Efisiensi dan Resuffle Basa-Basi: Antara Janji Reformasi dan Praktik Patronase

Resuffle Basa-Basi: Antara Janji Reformasi dan Praktik Patronase

Sodikin.ID – Resuffle Basa-Basi: Antara Janji Reformasi dan Praktik Patronase dibahas dalam artikel Kang Sodikin ini.

Pada 15 Agustus 2025, jutaan pasang mata menyaksikan Presiden Prabowo menyampaikan pidato RAPBN 2026 di DPR. Dengan lantang ia berjanji memangkas jumlah komisaris BUMN hanya maksimal 4–6 orang, sekaligus menghapus tantiem yang dianggapnya sebagai “akal-akalan.” Ucapannya disambut tepuk tangan meriah, bahkan standing ovation dari para anggota parlemen. Janji itu seakan menjadi simbol reformasi awal kepemimpinan: efisiensi, penghapusan privilese, dan perbaikan tata kelola BUMN.

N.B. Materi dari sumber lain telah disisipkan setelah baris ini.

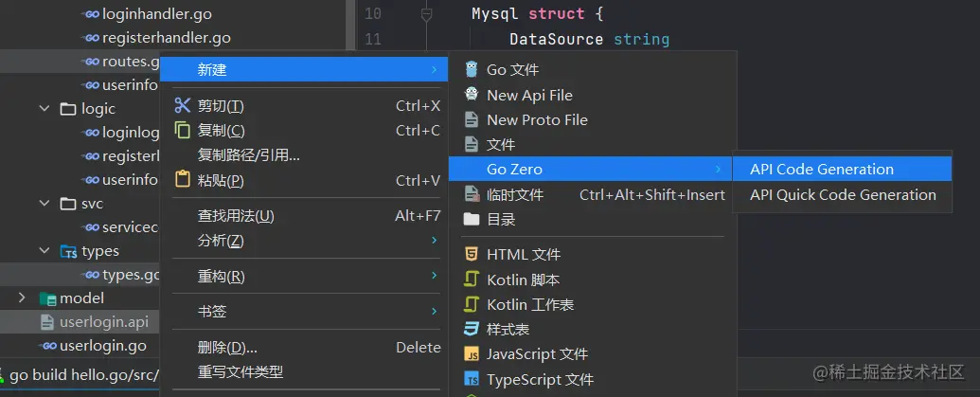
Task: Click the HTML 文件 icon
Action: pos(472,254)
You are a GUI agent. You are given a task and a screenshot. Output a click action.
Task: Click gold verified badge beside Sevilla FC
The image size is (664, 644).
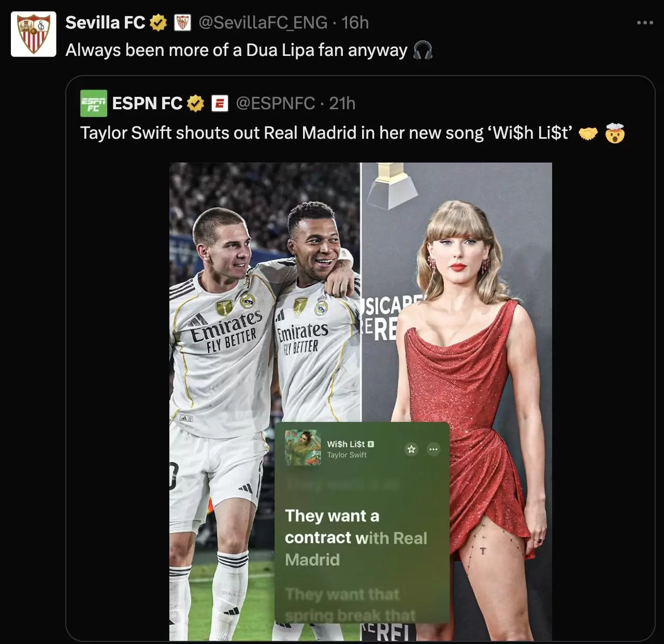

Namun, kurang dari sebulan kemudian, publik dikejutkan oleh keputusan pengangkatan Hasan Nasbi — mantan Kepala Kantor Komunikasi Presiden — sebagai komisaris Pertamina. Padahal dengan penunjukan itu, jumlah komisaris Pertamina membengkak menjadi delapan orang. Inkonsistensi inilah yang kemudian memicu kritik tajam, termasuk dalam video yang dibawakan Arif, dengan label yang pas: “Resuffle Basa-Basi.”

Janji vs. Realitas

Prabowo pernah berkata:

“Saya potong setengah komisaris, paling banyak enam orang. Kalau bisa cukup empat atau lima. Dan saya hilangkan tantiem.”

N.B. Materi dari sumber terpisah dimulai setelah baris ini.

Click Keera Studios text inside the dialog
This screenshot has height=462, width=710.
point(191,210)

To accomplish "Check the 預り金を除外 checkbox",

Kata-kata itu bukan sekadar retorika politik. Ucapan presiden di forum resmi DPR memiliki bobot moral sekaligus politik. Ia menjadi dasar ekspektasi publik akan arah kebijakan negara. Namun, realitas yang muncul justru sebaliknya. Dengan masuknya Hasan Nasbi, Pertamina kini memiliki delapan komisaris, dua lebih banyak dari batas maksimal yang ia janjikan sendiri.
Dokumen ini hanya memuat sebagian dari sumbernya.